De laatste jaren is er een duidelijke toenadering waarneembaar van de toegepaste fotografie richting autonome fotografie en vice versa. Reclamejongens, grafisch vormgevers en vooral redacteuren van de betere glossy’s in binnen- en buitenland omarmen de beeldende kunstgeoriënteerde fotografie en curatoren en galeristen lopen weg met fotoseries, die in het schemergebied tussen mode, reclame en kunst zijn ontstaan – iets wat een aantal jaren geleden nog ondenkbaar was. Dit alles speelt zich vooral af op het vlak van de portretfotografie.

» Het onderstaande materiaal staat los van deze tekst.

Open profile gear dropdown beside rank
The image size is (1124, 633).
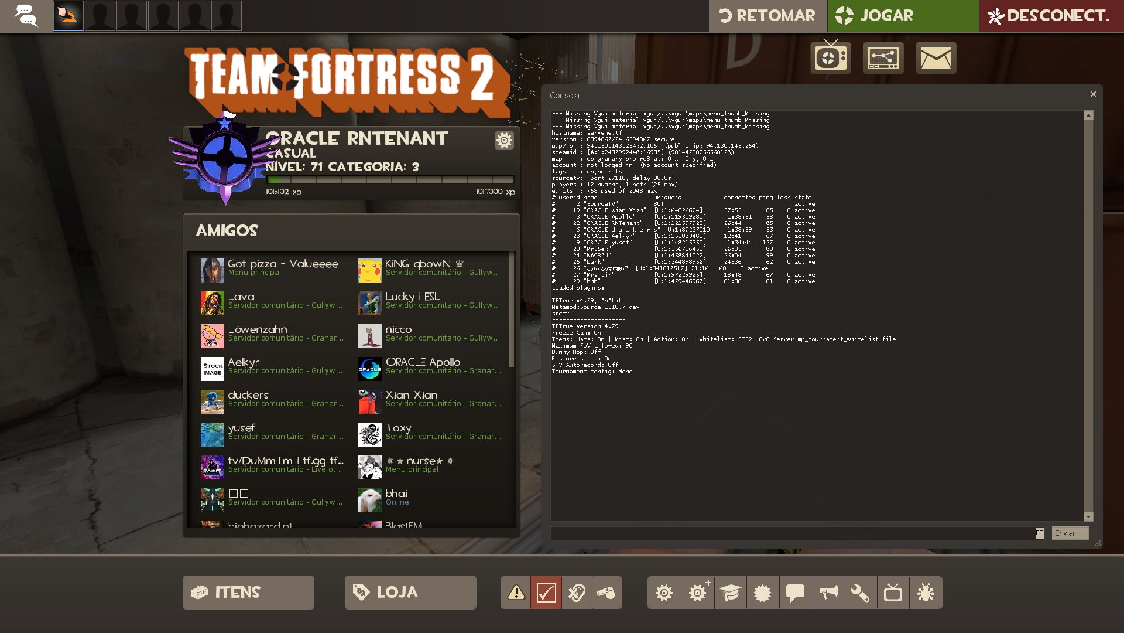[504, 140]
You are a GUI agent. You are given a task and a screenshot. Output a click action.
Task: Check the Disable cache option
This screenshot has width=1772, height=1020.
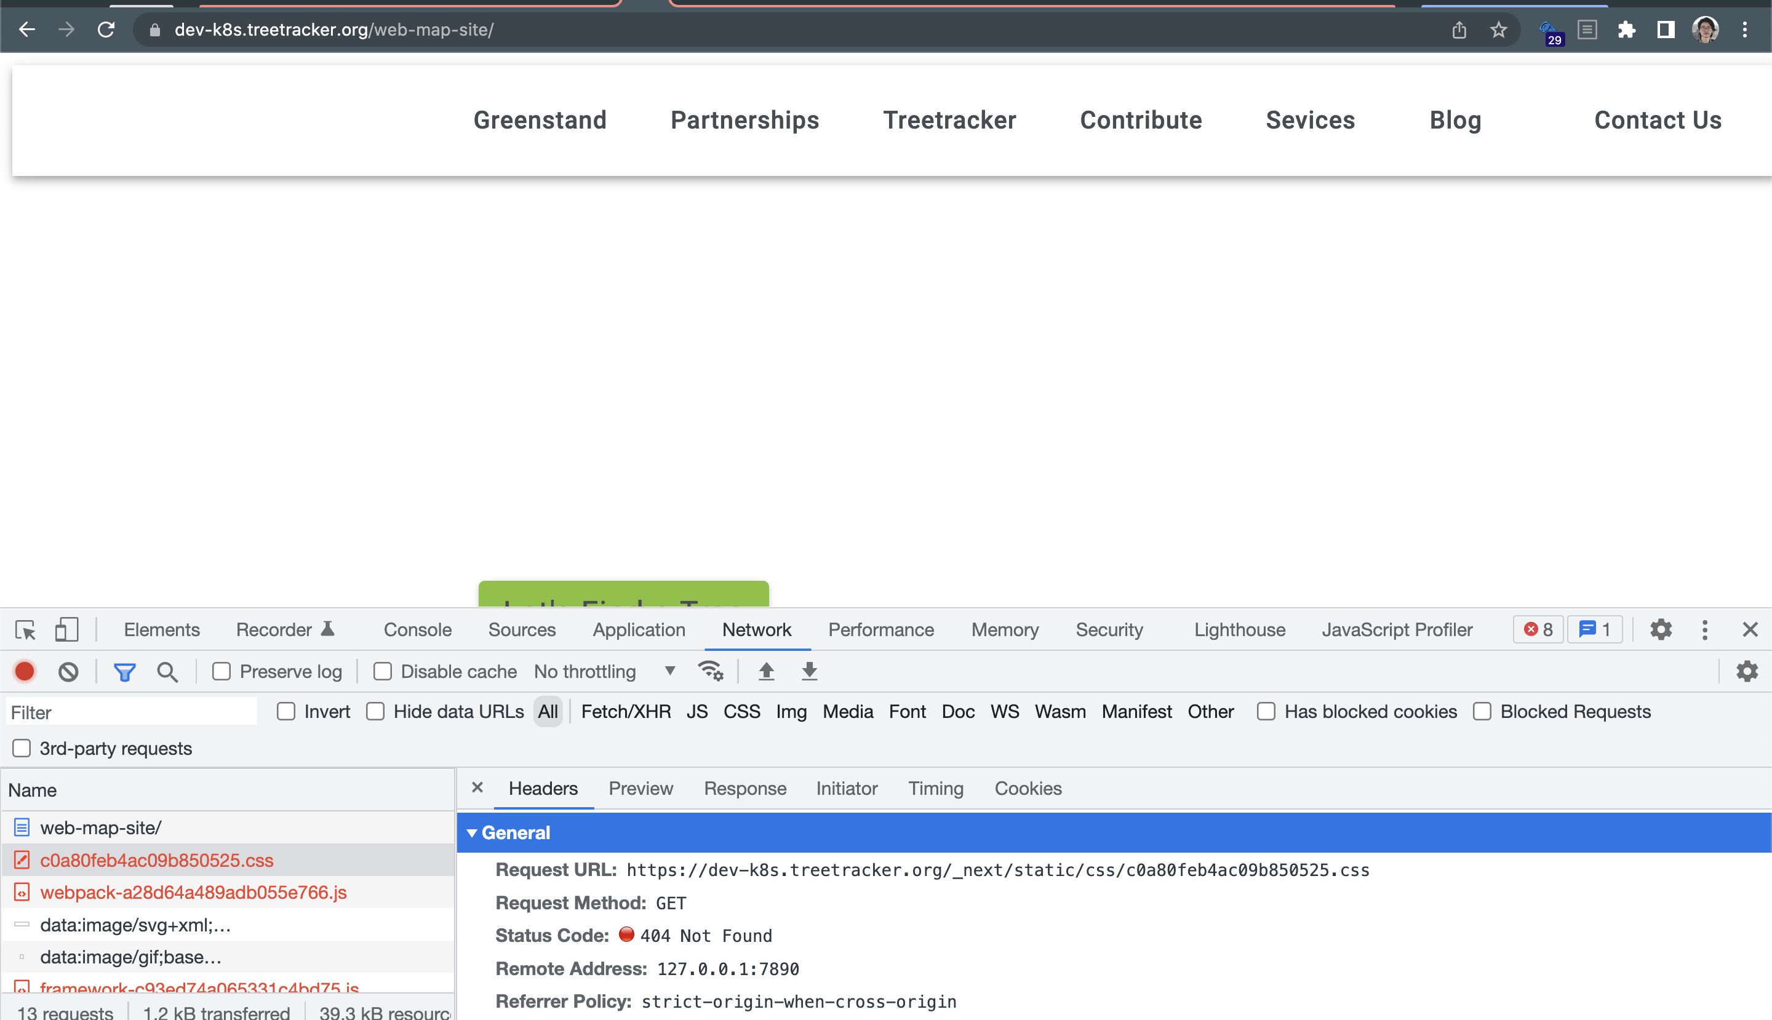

Mijn opvattingen over portret-fotografie zijn eveneens verruimd. Nog niet zo lang geleden verkeerde ik in de naïeve veronderstelling dat een goede, klassieke portretfoto toch vooral zou bestaan bij de gratie van een rake typering van de geportretteerde. Daar hoeft een herkenbare fotografische stijl of zienswijze van de fotograaf in principe niets aan af te doen, althans zolang deze maar niet de overhand neemt en dus alle aandacht voor zich opeist. Op de eerste plaats zou het toch ook moeten gaan om een document dat op zijn minst de persoonlijkheid van de geportret-teerde weerspiegelt. Op de één of andere manier wordt deze manier van werken in verband gebracht met een integere werkwijze. Annaleen Louwes bijvoorbeeld (zie haar portrettengalerij bij de Paviljoens in Almere) benadrukt vooral het individuele voorkomen, de eigenheid van de mensen die zij fotografeert. Hoewel in dit geval deze mensen tegelijkertijd als een soort iconen model staan voor de maatschappelijke rol die zij vervullen, laat zij hen volledig in hun waarde. Louwes geeft hen identiteit, waardoor zij minder een beeld van zichzelf schept dan van anderen. Maar hoe anders kan het zijn?! De als duo operende Anuschka Blommers en Niels Schumm (te zien bij Torch) werken vanuit een haast tegengesteld perspectief. Zij zoeken geen uitgesproken persoonlijkheden, maar casten modellen (soms vrienden, familie of kennissen), die zij vervolgens een nieuwe, haast onwerkelijke identiteit aanmeten door gebruik te maken van stijl-middelen die ontleend zijn aan de modewereld, zoals styling, visagie en een harde manier van uitlichten. Hun handelsmerk bestaat eigenlijk uit deze ver doorgevoerde maakbaar-heid van het portret. Blommers en Schumm opereren als regisseurs die hun acteurs een van tevoren uitgeschreven rol laten aannemen. Zij zorgen ervoor dat de individuele expressie wordt uitgevlakt en laten de styling en visagie een sterke stempel op het geheel drukken.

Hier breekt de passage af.